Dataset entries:

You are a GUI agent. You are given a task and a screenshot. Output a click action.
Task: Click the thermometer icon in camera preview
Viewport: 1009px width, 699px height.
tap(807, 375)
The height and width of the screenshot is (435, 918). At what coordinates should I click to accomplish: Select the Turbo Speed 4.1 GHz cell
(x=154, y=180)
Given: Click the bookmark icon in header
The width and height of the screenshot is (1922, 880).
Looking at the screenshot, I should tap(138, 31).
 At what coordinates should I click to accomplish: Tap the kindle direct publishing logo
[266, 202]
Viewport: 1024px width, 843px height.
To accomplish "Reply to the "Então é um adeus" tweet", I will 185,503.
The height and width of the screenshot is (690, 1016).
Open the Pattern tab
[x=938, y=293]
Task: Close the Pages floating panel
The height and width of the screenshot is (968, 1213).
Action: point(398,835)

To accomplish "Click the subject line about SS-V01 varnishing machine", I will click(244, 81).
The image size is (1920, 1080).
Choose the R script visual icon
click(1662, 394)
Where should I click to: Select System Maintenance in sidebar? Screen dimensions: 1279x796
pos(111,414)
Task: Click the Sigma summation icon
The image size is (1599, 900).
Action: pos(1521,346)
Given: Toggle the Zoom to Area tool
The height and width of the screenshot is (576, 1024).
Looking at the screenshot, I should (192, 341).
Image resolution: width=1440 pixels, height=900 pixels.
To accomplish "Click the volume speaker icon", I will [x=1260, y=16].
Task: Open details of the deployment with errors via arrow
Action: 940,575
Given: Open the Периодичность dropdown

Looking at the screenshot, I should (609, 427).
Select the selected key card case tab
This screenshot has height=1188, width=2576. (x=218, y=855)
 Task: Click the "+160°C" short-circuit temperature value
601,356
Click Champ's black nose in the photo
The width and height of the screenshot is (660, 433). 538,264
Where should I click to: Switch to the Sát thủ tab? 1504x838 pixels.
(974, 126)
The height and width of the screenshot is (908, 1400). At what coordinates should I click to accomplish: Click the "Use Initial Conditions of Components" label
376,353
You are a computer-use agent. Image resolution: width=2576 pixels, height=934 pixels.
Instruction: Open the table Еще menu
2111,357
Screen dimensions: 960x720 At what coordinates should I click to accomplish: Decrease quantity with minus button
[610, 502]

- [EXERCISE]: Filter the records for lines holding the string "agent". Copy each one.

- [ANSWER TO THIS PROBLEM]:
You are a GUI agent. You are given a task and a screenshot. Output a click action.
You are a computer-use agent. Image resolution: width=2576 pixels, height=934 pixels.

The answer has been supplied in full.